Demographics show that the average serious snowboarder is now somewhere around 27 years old, a little older than 10 years ago, when that number was closer to 23 or 24. That’s not to say, of course, that you won’t find plenty of teenagers on the slopes. As a matter of fact, many resorts – including those in Europe – are reaching out to younger visitors, attempting to entice them to try snowboarding, primarily because the “original” crew of snowboarders has matured now and has stopped participating in the sport, impacting the income that used to come in from avid boarders.

Today, that means if you visit one of the Europe’s many ski resorts with your high-school aged boarder, they are likely to be enticed by resorts who want them to check out the great terrain parks and extreme terrain, and you’ll find that they’re catering to those in their age range.
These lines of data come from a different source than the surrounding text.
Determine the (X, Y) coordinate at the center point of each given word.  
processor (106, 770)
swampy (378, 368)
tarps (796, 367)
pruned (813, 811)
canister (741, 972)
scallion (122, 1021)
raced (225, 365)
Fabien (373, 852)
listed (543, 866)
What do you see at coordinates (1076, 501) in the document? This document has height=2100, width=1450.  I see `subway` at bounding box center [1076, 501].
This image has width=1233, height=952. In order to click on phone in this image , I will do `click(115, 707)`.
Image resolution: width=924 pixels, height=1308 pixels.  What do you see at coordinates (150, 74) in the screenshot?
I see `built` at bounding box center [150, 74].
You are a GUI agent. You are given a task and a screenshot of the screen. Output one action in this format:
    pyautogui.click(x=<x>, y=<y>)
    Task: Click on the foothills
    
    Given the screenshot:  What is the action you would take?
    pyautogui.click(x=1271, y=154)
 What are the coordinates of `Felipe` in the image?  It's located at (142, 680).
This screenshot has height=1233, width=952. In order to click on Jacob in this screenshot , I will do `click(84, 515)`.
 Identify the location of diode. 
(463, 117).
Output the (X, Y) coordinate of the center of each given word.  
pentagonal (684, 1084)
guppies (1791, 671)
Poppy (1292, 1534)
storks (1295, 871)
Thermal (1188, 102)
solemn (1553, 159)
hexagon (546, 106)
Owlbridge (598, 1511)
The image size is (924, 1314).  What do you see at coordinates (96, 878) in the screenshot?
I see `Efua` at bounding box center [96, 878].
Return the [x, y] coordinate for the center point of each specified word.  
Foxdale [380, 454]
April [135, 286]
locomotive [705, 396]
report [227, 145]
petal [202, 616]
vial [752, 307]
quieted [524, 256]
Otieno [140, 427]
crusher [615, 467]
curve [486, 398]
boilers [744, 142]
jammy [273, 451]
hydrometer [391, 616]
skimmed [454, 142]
Indeed, many resort owners are aiming to keep younger boarders engaged and interested so that they’ll come back again and again.

Here’s a list of some of our favorite places for snowboarding in Europe.

·         Verbier, Switzerland – Many snowboarding experts believe that beautiful Verbier boasts the best extreme terrain in Switzerland and among the best in Europe. It’s especially attractive to freeriders, but does have a very good terrain park as well – La Chaux Park, right below the lift of the same name. The park has great rails, kickers, and more, but the coolest feature is their camera system that can record your run through the park, allowing you to then you can share it online! Expensive but worth it.

·         Davos, Switzerland – Part of the appeal of Davos is that it’s really easy to reach via train, including via the wonderful Glacier Express. But once you get there, you’ll find there’s something for everyone, even those who don’t snowboard or ski. Truly, it’s an all-around resort. But for boarders, there’s really excellent freeriding, a terrific terrain park, and two fum halfpipes. It’s most attractive to beginners and intermediates, but everyone can have fun here. Great après ski scene, too!

·         Les Arcs, France – This resort in the French Alps is especially attractive to young adults over 21 because of its vibrant club scene and après ski fun. But if you’re heading there simply to enjoy the powder, you won’t be disappointed either. This is a vast resort, so it never seems crowded, which is ideal for those not all that experienced in freeriding. This resort was actually one of the first to really promote the sport, so they are committed to enticing boarders and keeping them. But don’t let the name of the snowpark – Apocalypse – scare you. There’s plenty for the inexperienced there as well.

·         Ischgl, Austria – Ischgl, with its top-notch terrain park, is kind of the renegade spot for snowboarders with an edge. It’s very expensive, boasts a lot of “gentlemen’s clubs”, and can be full of sketchy types. But if you can deal with that, you’ll be treated to one of the best terrain parks in the Alps and a very beautiful location as well. Best suited to intermediate snowboarders, the resort’s signature Playstation©Vita Snowpark is redesigned every year, so you’ll always have a different experience. There’s also a beginner’s park as well as a “king-sized” park that attracts pros from around the world.

·         Flims, Switzerland – Flims, less well-known than many Swiss resorts, provides boarders with an overall excellent freeriding area with some real challenges, as well as two well-maintained terrain parks and two great halfpipes. Because Flims is often overlooked for nearby Laax, its crowds are smaller all year long, which is perfect for those who aren’t looking to show off but just want some space to practice their tricks, etc. One of the first resorts in Europe to truly embrace the sport of snowboarding, Flims has remained ultra snowboarder-friendly, so you’ll never feel like a second-class citizen there.